En el libro que tiene tal título, Vincent Martigny (París, 2019) nos advierte que “una sociedad que da todos los poderes a un hombre, esperando que la salve, es inmadura y desconectada de la realidad”. Boris Johnson, Bolsonaro, Trump, han demostrado lo costoso que puede ser el voto cuando busca desesperadamente un salvador, un monarca. “Monarca”, del griego “monos”, único, y “arxo”, reinar. Don Daniel (Cosío Villegas) decía, en tiempos de la “dictadura perfecta” del PRI, que el presidente era un monarca absoluto sexenal. Nuestra Transformación parece seguir el movimiento de los planetas en sus orbes celestiales, según el sentido astronómico de la palabra “revolución”, es decir, regreso al punto de salida. Viajamos en el tiempo y, cuando despertamos, el dinosaurio seguía aquí.

En una verdadera democracia política es difícil contestar a la pregunta ¿Quién manda aquí? El poder, en democracia, está en todas partes y en ningún sitio, limitado y autolimitado, oficial y extraoficial; finalmente, caótico, inestable, y, por lo mismo, siempre en tránsito. Tránsito que se llama alternancia. El resultado es que no hay “dueño” del poder, el poder no pertenece a nadie, ni a los que lo ejercen, no puede ser monopolizado ni conservado para siempre. Tan extraña situación se debe a la diversidad de opiniones, diversidad aceptada o tolerada por lo menos, a la existencia de contrapoderes y organismos autónomos, de una opinión pública capaz de criticar, advertir, y sancionar a la hora del voto. Sin correr el riesgo de ser denunciada, sancionada, amordazada.

▶ _Datos proporcionados_
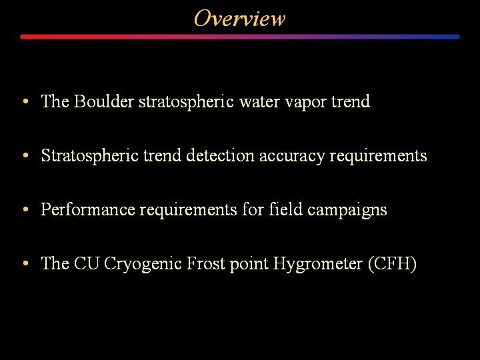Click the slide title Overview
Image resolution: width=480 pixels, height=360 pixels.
point(240,19)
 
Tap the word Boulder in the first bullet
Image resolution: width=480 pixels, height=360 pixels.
point(103,101)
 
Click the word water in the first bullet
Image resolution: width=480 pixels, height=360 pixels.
point(259,101)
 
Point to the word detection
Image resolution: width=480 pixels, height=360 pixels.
point(220,155)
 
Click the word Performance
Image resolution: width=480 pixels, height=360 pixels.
point(87,209)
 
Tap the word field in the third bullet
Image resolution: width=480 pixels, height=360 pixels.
point(285,209)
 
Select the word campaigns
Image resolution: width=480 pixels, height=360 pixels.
point(347,210)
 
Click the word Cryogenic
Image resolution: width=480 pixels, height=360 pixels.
point(143,263)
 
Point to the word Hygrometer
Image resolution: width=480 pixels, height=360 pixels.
point(318,263)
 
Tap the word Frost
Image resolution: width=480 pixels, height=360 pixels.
point(206,263)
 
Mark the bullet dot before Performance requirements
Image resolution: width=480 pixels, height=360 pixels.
point(26,209)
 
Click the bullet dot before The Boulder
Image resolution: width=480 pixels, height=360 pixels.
point(26,101)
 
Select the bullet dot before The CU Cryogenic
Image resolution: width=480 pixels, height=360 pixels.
point(26,263)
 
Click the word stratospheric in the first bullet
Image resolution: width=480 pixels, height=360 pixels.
point(187,101)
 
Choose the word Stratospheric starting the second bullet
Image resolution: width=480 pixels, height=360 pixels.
point(90,155)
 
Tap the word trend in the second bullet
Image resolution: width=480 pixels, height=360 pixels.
point(162,155)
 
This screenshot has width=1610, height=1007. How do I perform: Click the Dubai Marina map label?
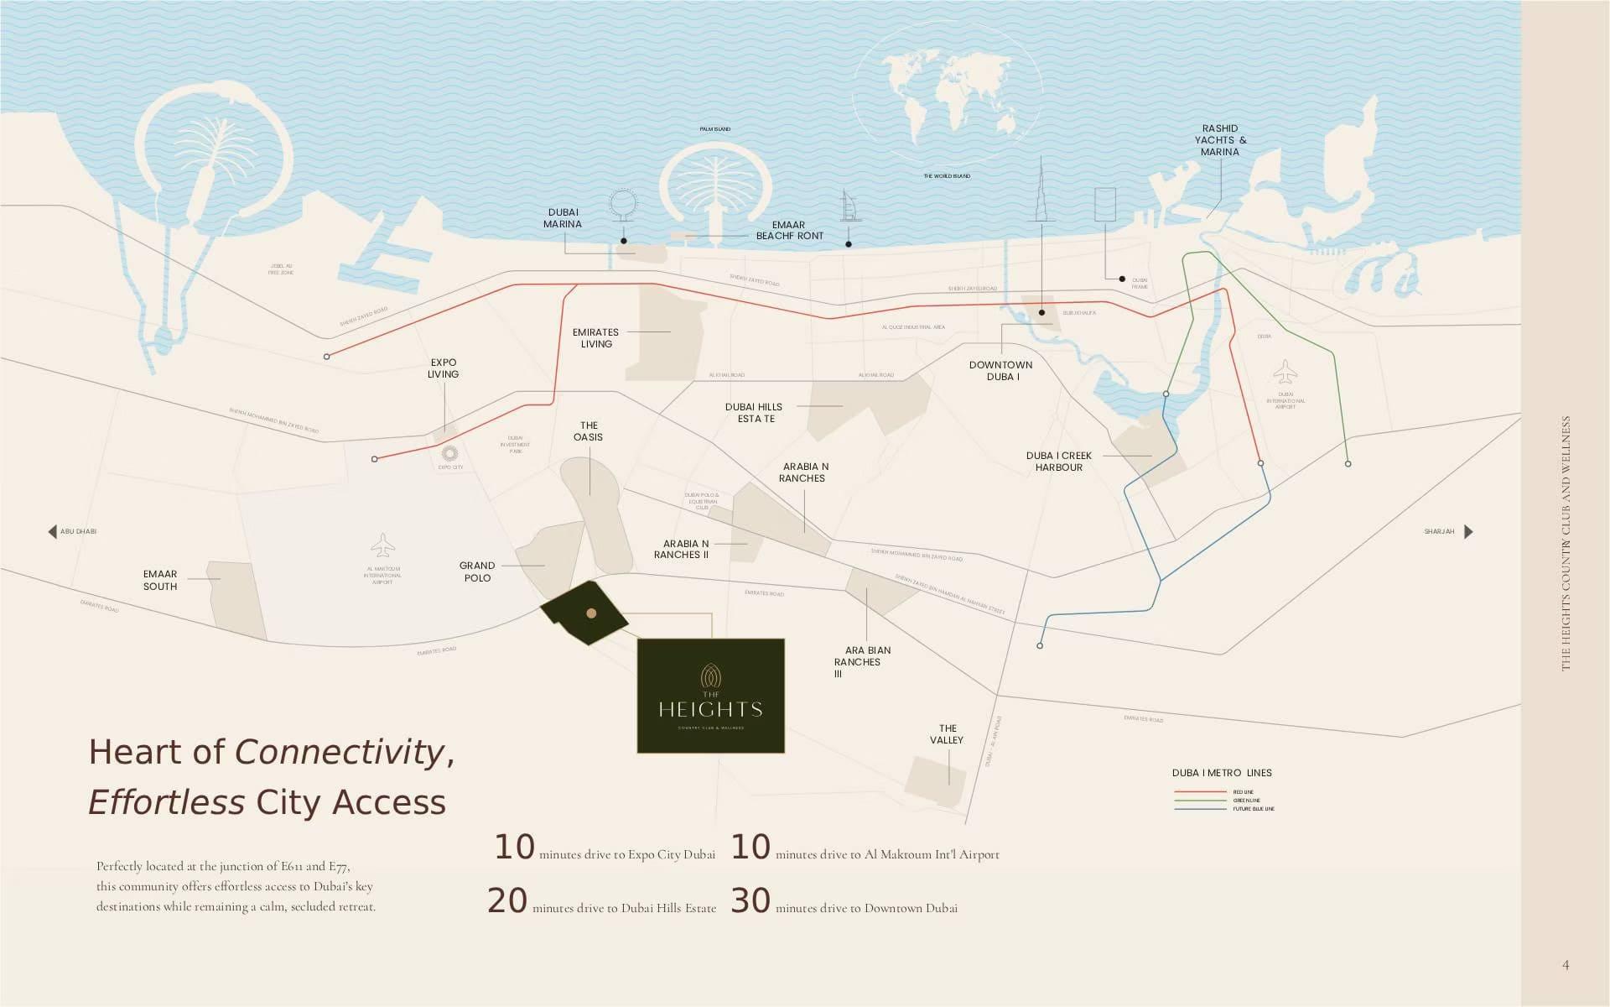(563, 218)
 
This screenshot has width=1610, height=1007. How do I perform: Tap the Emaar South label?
(159, 581)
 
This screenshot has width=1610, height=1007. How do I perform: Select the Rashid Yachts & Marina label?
(1220, 140)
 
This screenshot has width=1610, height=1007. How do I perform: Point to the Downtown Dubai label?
(1000, 371)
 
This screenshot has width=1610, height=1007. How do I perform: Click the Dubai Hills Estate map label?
(754, 413)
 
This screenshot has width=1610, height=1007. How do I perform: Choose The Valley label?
(947, 734)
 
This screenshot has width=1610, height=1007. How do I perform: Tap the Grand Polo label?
(477, 571)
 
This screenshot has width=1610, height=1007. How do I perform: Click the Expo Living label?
(443, 368)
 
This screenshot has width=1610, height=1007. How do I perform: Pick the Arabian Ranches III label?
(857, 661)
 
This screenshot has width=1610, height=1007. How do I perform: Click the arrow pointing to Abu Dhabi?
(53, 532)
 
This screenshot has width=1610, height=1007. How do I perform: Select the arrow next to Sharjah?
(1468, 532)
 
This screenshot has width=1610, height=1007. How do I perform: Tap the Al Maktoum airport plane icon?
(382, 545)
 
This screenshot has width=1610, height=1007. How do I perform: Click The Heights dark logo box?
(710, 696)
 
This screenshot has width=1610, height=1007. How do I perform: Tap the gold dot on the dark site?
(591, 613)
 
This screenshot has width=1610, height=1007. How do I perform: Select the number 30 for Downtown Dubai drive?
(750, 901)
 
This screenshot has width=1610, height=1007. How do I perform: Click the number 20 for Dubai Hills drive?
(507, 901)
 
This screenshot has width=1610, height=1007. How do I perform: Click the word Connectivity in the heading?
(340, 752)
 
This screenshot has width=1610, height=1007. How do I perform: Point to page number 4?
(1566, 965)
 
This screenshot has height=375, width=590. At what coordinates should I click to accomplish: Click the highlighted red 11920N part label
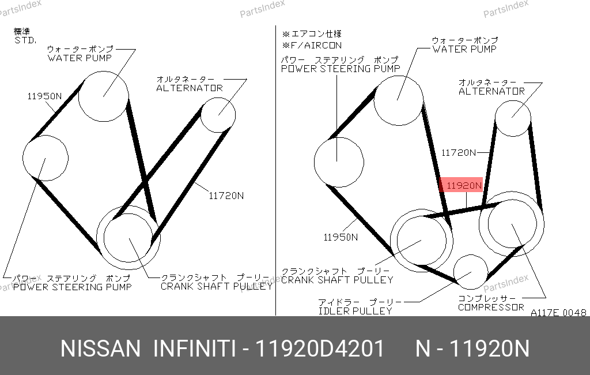pos(461,185)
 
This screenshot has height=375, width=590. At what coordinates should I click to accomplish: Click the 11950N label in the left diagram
pos(44,96)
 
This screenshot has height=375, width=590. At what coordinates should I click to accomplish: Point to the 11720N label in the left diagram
pos(226,196)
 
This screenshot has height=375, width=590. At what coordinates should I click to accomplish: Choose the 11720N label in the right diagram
pos(458,153)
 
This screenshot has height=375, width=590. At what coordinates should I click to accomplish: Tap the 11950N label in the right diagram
pos(341,237)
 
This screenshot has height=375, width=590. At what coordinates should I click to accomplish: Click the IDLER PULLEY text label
pos(355,311)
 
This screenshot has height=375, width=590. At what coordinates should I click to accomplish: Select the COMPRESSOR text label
pos(491,307)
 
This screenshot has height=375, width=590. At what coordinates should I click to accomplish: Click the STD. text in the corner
pos(25,40)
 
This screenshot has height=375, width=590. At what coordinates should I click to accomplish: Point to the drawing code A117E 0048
pos(558,313)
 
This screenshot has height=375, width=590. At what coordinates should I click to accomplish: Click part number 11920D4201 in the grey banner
pos(320,348)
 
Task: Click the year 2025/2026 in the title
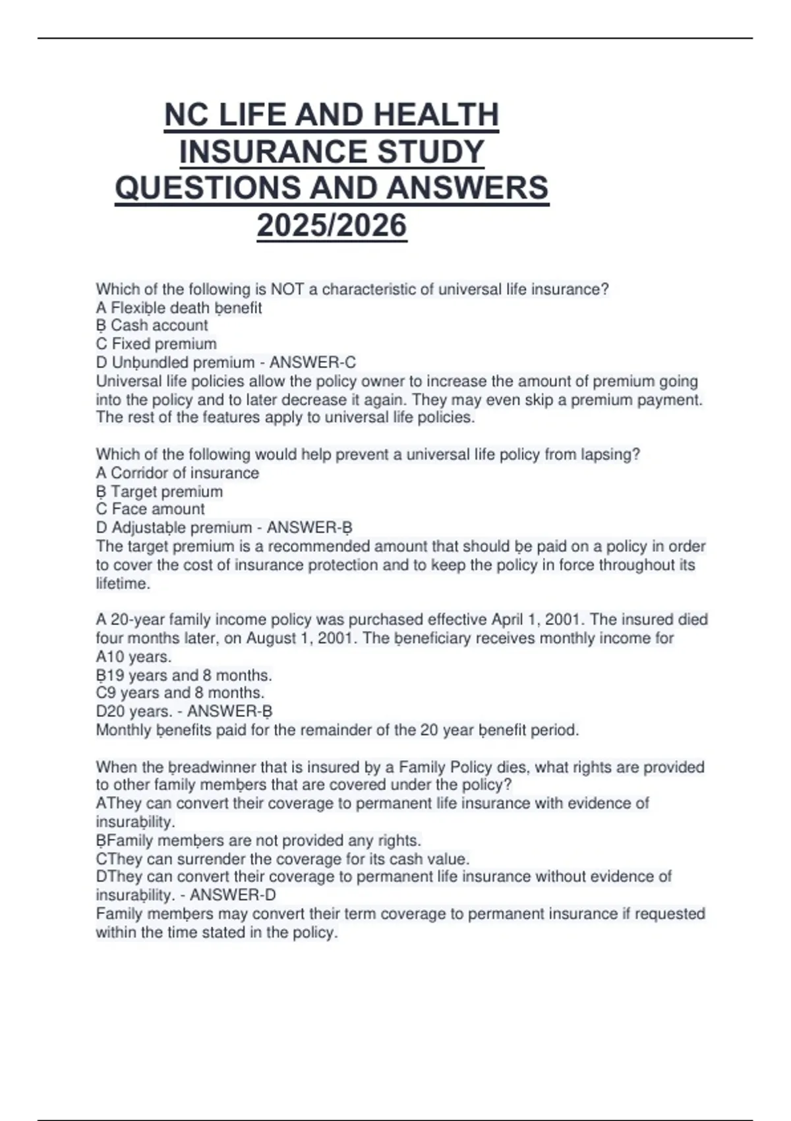pyautogui.click(x=332, y=226)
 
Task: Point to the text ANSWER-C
pyautogui.click(x=312, y=362)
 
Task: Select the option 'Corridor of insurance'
pyautogui.click(x=177, y=473)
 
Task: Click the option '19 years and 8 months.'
pyautogui.click(x=184, y=675)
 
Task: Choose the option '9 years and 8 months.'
pyautogui.click(x=180, y=693)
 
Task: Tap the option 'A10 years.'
pyautogui.click(x=134, y=657)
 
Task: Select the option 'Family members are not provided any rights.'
pyautogui.click(x=258, y=841)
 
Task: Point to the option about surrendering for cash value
pyautogui.click(x=282, y=859)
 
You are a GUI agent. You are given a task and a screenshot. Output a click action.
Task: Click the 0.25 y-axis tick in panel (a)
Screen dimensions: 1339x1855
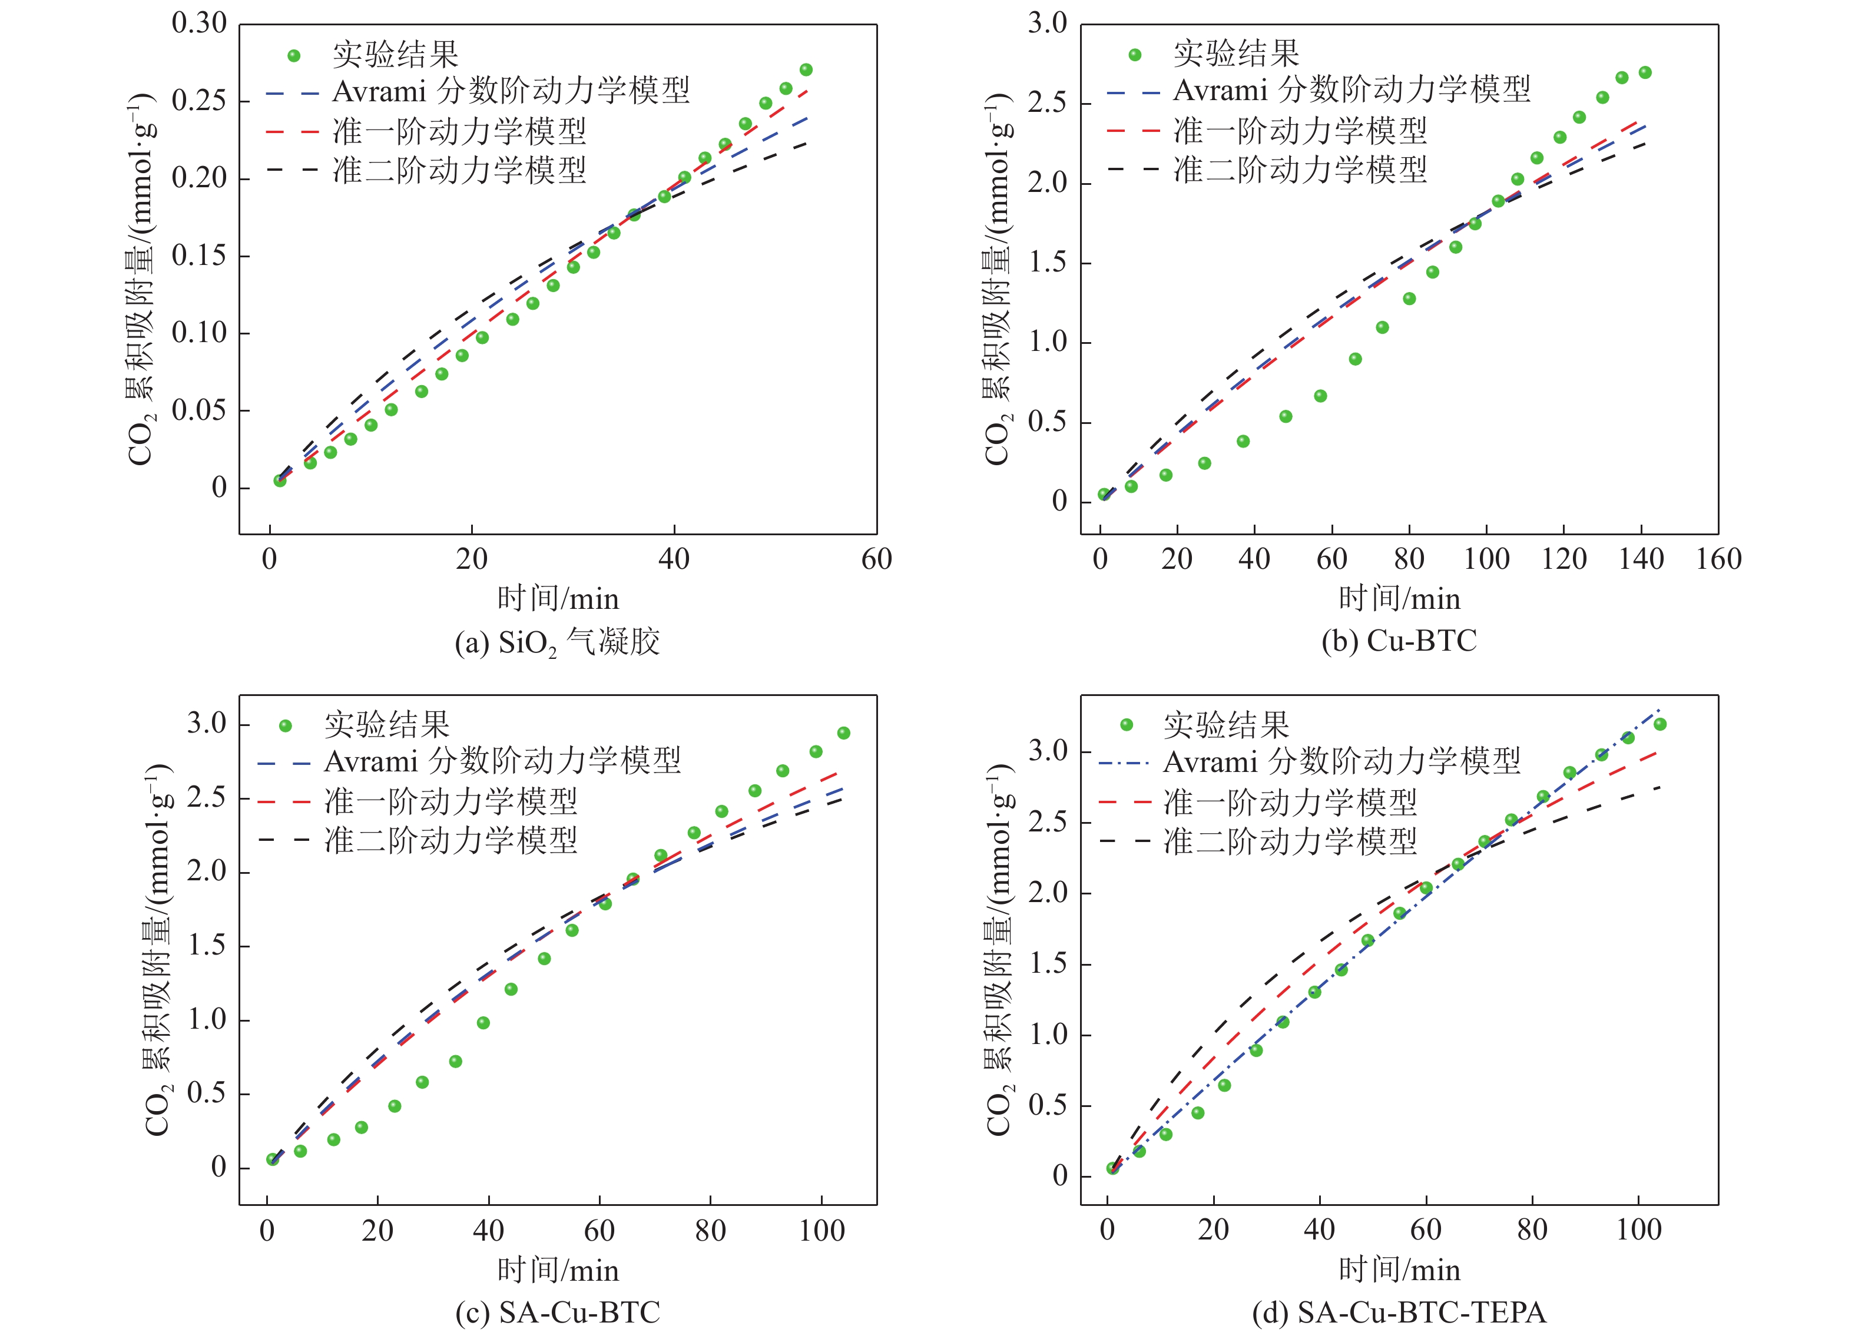(x=199, y=101)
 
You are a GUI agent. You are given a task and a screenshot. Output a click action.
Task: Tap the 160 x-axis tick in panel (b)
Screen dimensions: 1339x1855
(x=1718, y=559)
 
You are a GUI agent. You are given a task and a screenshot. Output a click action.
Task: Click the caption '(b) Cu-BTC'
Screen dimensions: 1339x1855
(x=1399, y=641)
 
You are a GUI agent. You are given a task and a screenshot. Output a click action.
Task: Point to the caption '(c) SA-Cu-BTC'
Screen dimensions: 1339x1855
(x=557, y=1313)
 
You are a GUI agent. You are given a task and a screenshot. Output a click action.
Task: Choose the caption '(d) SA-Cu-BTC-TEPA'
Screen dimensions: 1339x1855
(x=1399, y=1313)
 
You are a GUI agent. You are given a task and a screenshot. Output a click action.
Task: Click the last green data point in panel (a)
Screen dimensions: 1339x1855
(x=806, y=69)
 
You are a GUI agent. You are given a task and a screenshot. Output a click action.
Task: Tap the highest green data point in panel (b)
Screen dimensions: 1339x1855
(x=1645, y=73)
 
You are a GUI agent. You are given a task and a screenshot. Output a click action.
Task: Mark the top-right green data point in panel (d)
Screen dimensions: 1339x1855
(x=1659, y=724)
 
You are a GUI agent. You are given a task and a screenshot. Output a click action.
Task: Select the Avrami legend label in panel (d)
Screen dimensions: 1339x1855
(x=1341, y=763)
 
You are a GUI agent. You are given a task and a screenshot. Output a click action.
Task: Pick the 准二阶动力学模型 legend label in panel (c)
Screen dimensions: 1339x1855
(x=450, y=840)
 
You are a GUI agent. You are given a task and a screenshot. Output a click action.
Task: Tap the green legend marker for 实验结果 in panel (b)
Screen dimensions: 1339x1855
(x=1134, y=55)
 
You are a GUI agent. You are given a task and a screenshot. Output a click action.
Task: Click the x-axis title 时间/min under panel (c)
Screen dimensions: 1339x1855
(x=558, y=1270)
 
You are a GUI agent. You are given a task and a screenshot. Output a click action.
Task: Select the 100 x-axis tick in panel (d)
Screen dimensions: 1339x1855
(x=1638, y=1230)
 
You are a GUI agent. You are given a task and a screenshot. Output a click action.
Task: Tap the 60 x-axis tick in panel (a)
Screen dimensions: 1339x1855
(x=876, y=559)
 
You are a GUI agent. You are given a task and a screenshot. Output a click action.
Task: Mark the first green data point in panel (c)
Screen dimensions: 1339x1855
(x=272, y=1159)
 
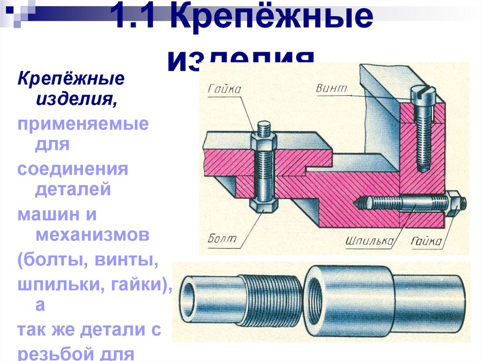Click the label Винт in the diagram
[x=332, y=88]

▶ _Enunciado_
Según el fragmento sobre el poder en democracia, ¿cómo llamaba Daniel Cosío Villegas al presidente en tiempos del PRI? Responde, por favor, en pocas palabras.

▶ _Solución_
Un monarca absoluto sexenal.